#### Collected data entries
↓
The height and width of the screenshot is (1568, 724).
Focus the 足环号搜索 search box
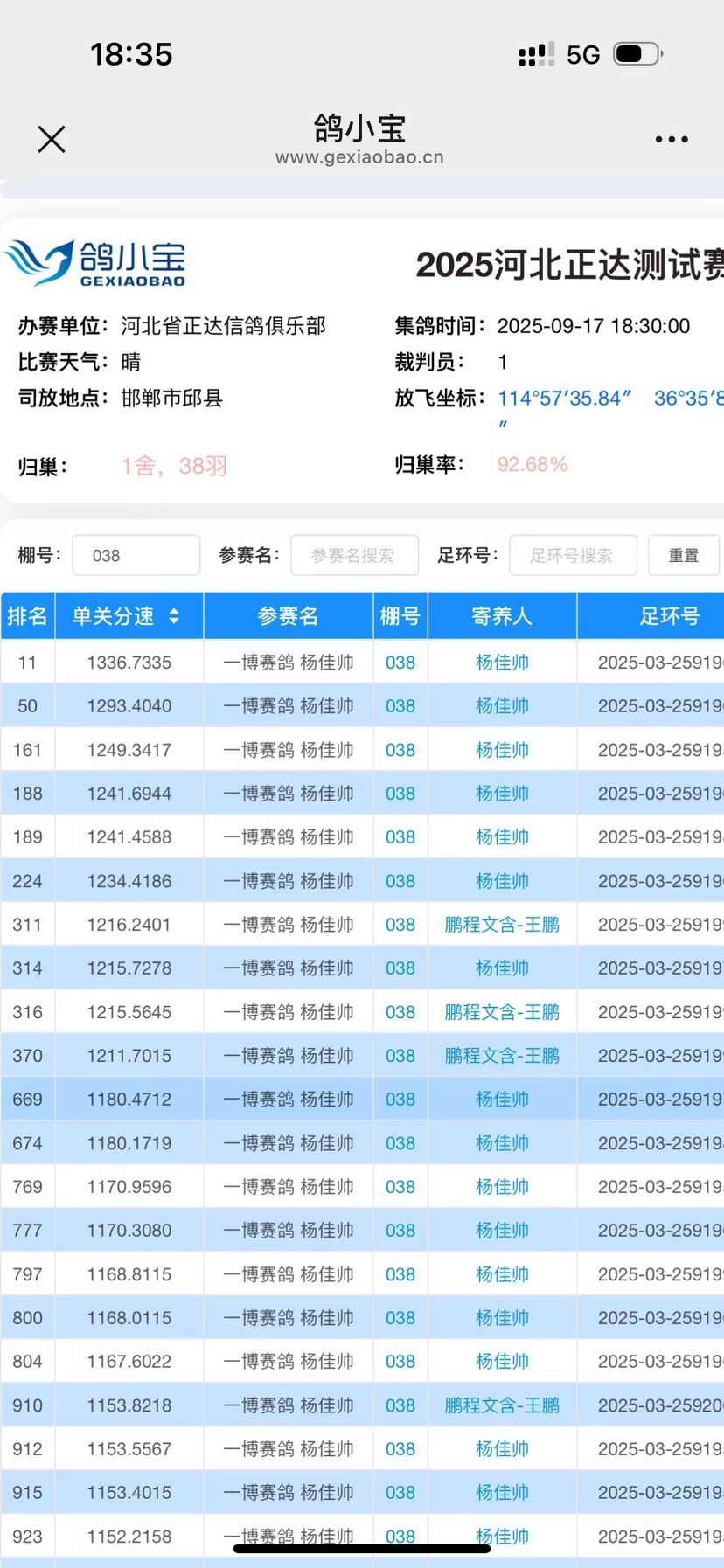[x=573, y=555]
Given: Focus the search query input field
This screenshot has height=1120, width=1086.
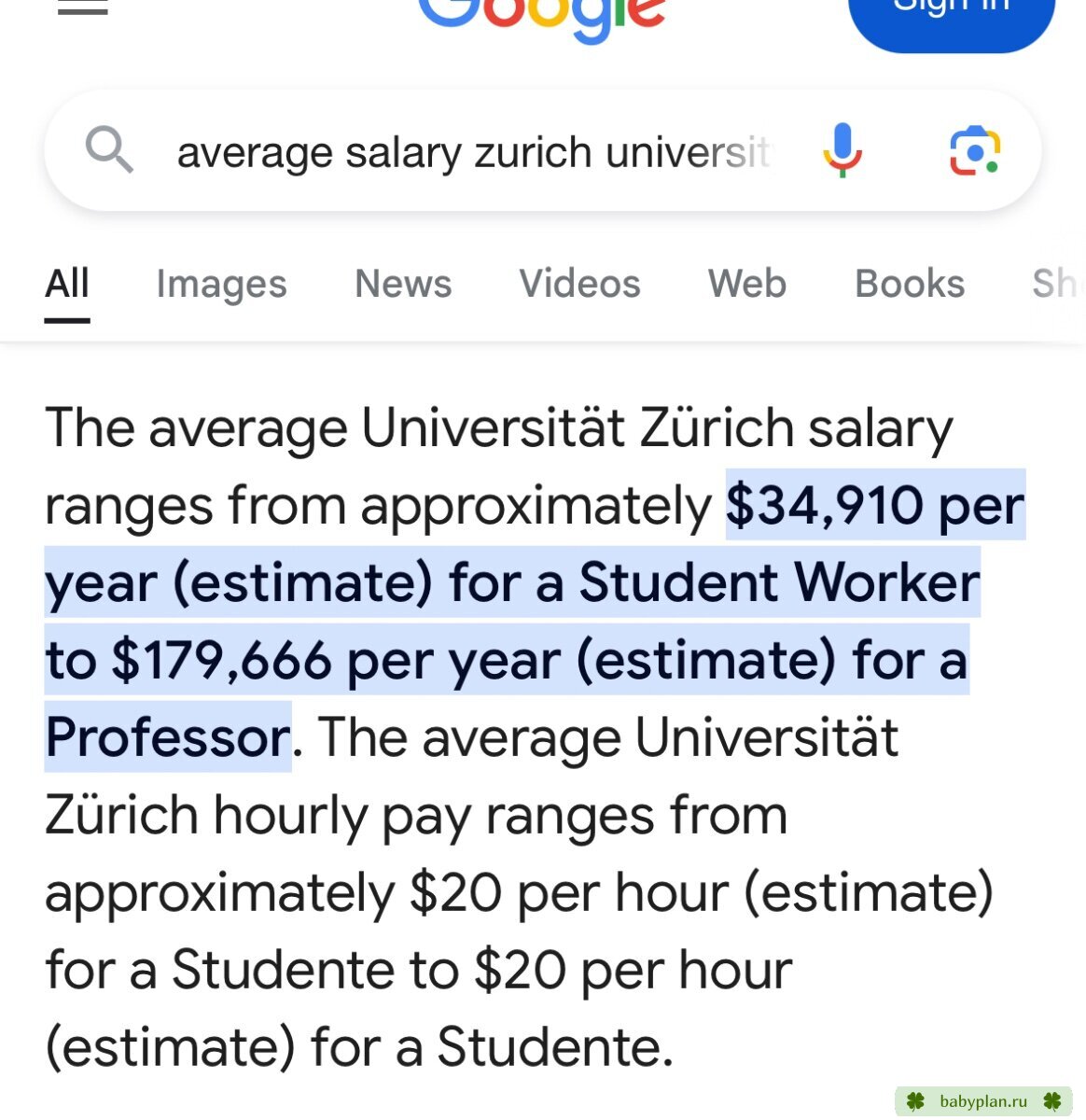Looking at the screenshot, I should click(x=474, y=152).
↑
#### Work request
Each entry, word for word, belongs in your answer; each picture does not.

#### Output below
The height and width of the screenshot is (1568, 724).
Focus the 足环号搜索 search box
[x=573, y=555]
Given: Focus the search query input field
This screenshot has height=1120, width=1086.
Looking at the screenshot, I should click(x=474, y=152).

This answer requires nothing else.